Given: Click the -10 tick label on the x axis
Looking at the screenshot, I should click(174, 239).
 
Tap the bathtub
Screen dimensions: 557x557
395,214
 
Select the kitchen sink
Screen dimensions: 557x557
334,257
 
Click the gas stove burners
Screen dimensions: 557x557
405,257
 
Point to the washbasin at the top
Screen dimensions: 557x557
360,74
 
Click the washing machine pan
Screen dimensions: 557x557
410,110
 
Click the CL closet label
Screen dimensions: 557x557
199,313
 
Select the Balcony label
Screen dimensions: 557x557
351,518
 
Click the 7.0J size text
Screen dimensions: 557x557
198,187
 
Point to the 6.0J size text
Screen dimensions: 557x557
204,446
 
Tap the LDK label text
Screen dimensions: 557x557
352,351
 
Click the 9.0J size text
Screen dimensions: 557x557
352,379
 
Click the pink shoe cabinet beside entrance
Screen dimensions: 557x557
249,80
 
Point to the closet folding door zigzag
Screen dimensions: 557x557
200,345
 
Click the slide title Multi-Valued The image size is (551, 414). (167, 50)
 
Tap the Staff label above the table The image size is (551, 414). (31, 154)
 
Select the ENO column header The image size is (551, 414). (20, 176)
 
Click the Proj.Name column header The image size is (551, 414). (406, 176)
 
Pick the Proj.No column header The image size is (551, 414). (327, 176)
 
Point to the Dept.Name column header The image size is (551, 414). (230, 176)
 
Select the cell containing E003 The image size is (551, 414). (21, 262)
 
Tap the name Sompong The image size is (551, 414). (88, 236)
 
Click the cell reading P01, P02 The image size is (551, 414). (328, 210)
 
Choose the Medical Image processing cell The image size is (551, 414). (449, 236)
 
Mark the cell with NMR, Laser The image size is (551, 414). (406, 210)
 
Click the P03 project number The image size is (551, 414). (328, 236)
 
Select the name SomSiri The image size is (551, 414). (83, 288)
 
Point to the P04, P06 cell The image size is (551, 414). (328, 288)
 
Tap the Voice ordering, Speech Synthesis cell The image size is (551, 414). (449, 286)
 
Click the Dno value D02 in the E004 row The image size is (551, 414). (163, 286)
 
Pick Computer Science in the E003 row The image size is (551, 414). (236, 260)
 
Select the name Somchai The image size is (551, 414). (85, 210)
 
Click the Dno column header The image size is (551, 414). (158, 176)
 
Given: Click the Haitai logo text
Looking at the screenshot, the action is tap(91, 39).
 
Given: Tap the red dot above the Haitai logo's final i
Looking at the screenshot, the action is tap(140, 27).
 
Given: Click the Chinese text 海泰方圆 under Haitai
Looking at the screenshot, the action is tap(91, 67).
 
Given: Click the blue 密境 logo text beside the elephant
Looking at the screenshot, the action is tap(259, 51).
- - - -
### GOAL
How many lines of the material above contain the string "cell"? Case counts, and the reply should be the number alone.

### ANSWER TO THIS EXERCISE
6